German dancer, choreographer, dance teacher and ballet director
Pina Bausch (born Philippine Bausch on 27 July 1940 in Solingen; died 30 June 2009 in Wuppertal) was a German dancer, choreographer and director of Tanztheater Wuppertal. She fundamentally changed contemporary dance theatre by bringing together movement, speech, music, everyday gestures, memories and powerful stage images.
Bausch grew up in Solingen, where her parents ran a restaurant. From early on she encountered people, gestures and stories that later seemed to form a distant background to her stage world. She studied at the Folkwang School in Essen with Kurt Jooss, whose connection of expressive dance, theatre and social observation became important for her. A scholarship took her to New York in the early 1960s, where she studied at the Juilliard School and gained stage experience as a dancer.
After returning to Germany, Bausch first worked in Essen.
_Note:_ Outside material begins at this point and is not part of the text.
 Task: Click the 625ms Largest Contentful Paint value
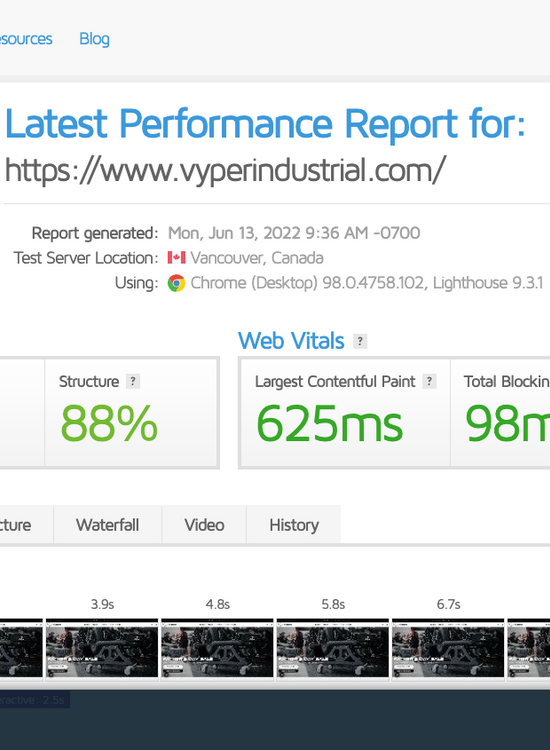click(x=330, y=423)
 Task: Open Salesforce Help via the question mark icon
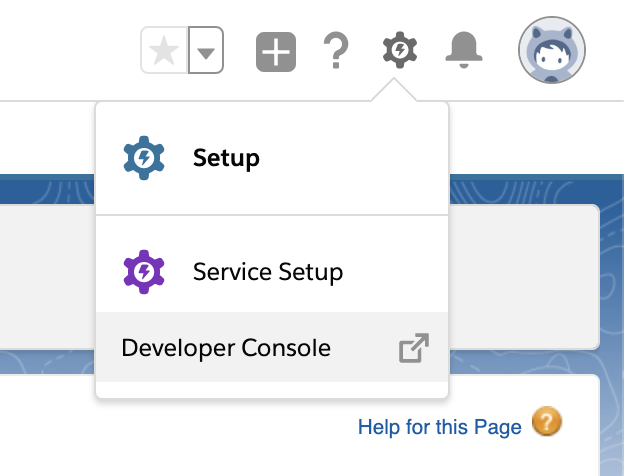(338, 50)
In 1973 she took over the Wuppertal ballet, which soon became known as Tanztheater Wuppertal. At first her works met with incomprehension and rejection. Audiences often expected classical dance forms, while Bausch searched for inner states, memories, social rituals and ruptures. From this tension emerged a language of her own that made Wuppertal an international place of dance.
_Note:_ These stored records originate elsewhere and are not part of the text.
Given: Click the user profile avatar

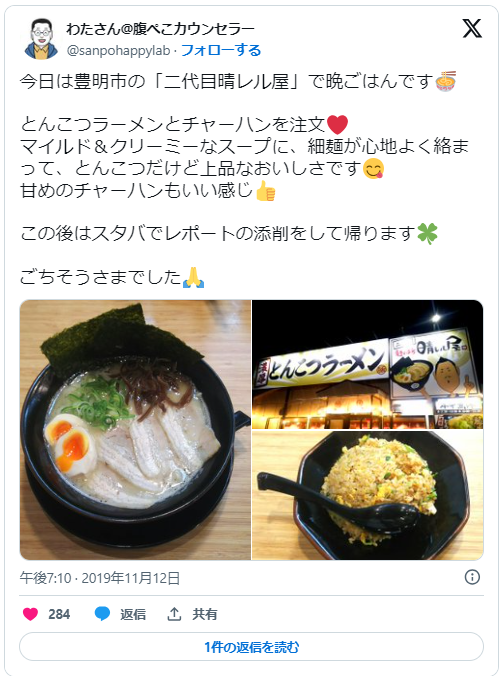Looking at the screenshot, I should [x=41, y=39].
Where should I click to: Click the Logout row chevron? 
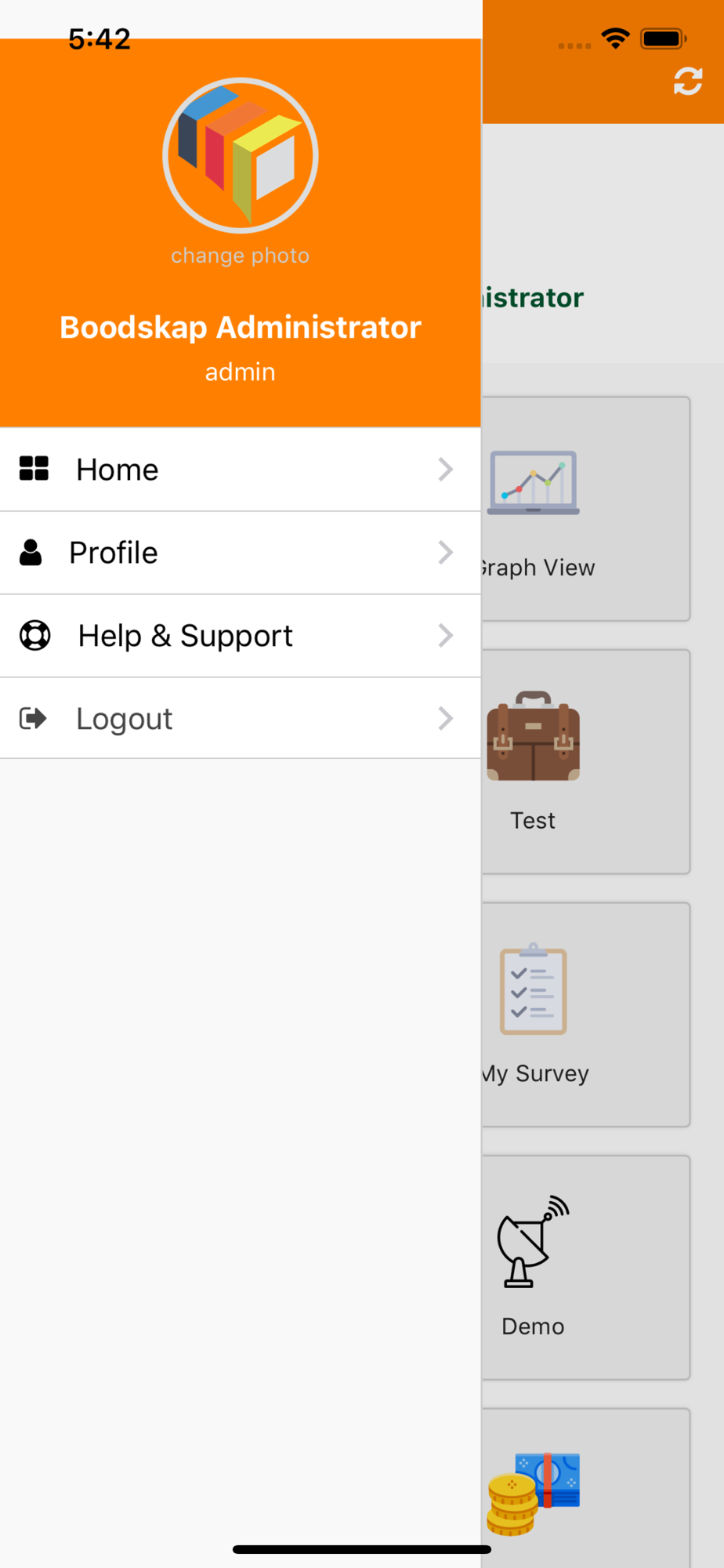445,718
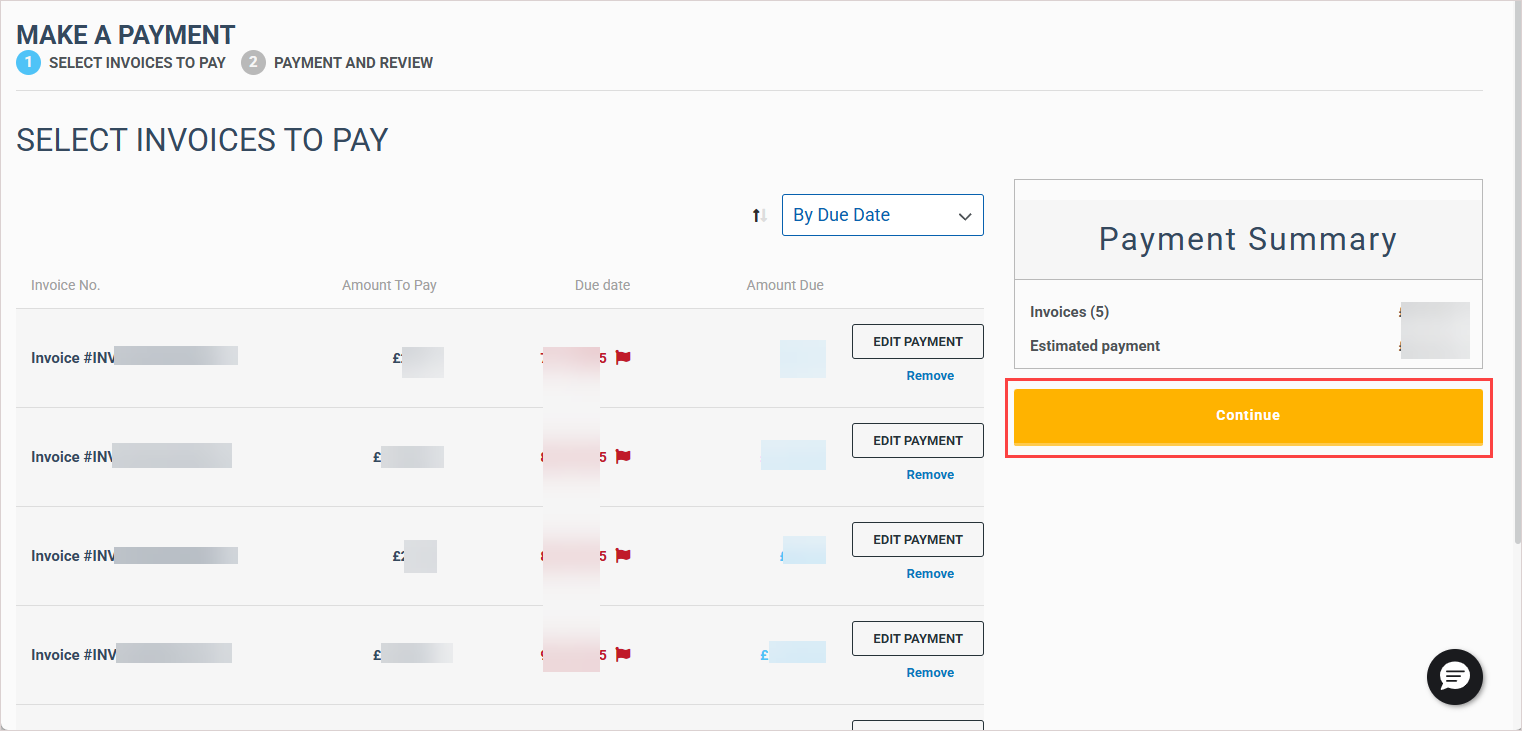1522x731 pixels.
Task: Click the dropdown chevron next to By Due Date
Action: tap(964, 216)
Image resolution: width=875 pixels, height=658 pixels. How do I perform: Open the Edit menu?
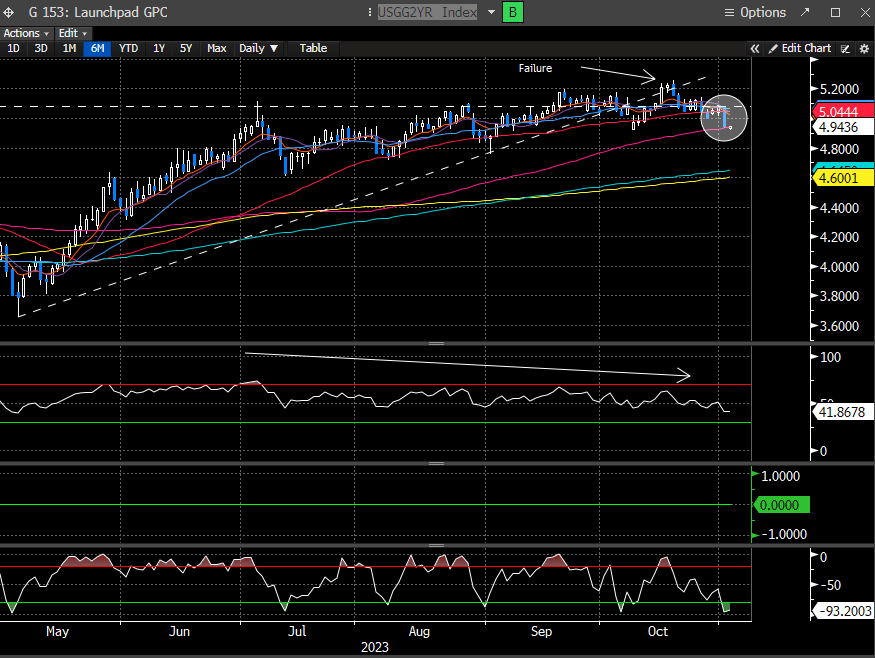72,33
Bausch asked her dancers questions and developed whole evenings from answers, movements, repetitions and small scenes. Her pieces showed people not as smooth figures, but as vulnerable, comic, desiring and contradictory beings. She worked with strong materials and spaces: earth, water, chairs, flowers, walls, doors and empty stages could become landscapes of memory. Dance in her work was always also theatre of looking and encounter.
Her defining works include Le Sacre du printemps, Café Müller, Kontakthof, Nelken, Palermo Palermo and Vollmond. Many pieces connect tenderness and harshness, repetition and surprise, humour and loneliness. Bausch was not interested in simple stories. Her evenings open spaces in which people reveal something of closeness, power, longing, fear and dignity.
Tanztheater Wuppertal toured worldwide, and Bausch developed many works in collaboration with cities and cultures outside Germany. Her work influenced dance, theatre, performance, film and visual art. In 2008 she received the Goethe Prize of the City of Frankfurt am Main. For many artists she became a point of reference because she showed that dance need not be separated from language and that bodies can make social experience visible.
Pina Bausch died in Wuppertal on 30 June 2009, shortly after a cancer diagnosis. She was 68 years old. Her work remains alive because it does not explain people, but gives them space on stage: with movement, silence, glances and a great attention to what happens between human beings.